### Request
Copy out every one of the lines below, requests included, and increase each coordinate in the answers by 72. Leave the pictures out of your answer.

Items from a data source
[START]

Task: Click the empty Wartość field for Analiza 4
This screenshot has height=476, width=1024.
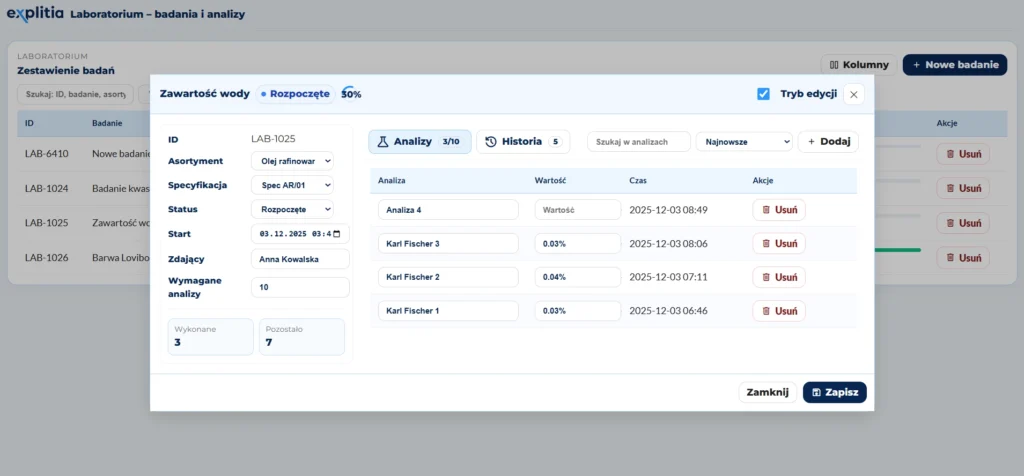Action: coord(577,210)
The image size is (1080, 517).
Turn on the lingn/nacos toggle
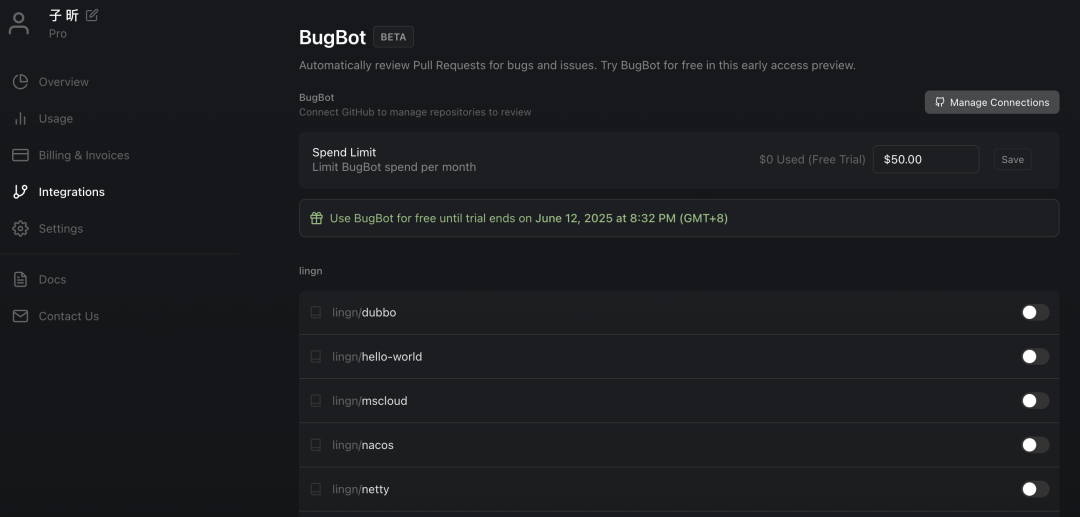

[END]

### The answer
Task: Click the empty Wartość field for Analiza 4
This screenshot has height=476, width=1024.
Action: coord(649,282)
The image size is (1080, 517).
Turn on the lingn/nacos toggle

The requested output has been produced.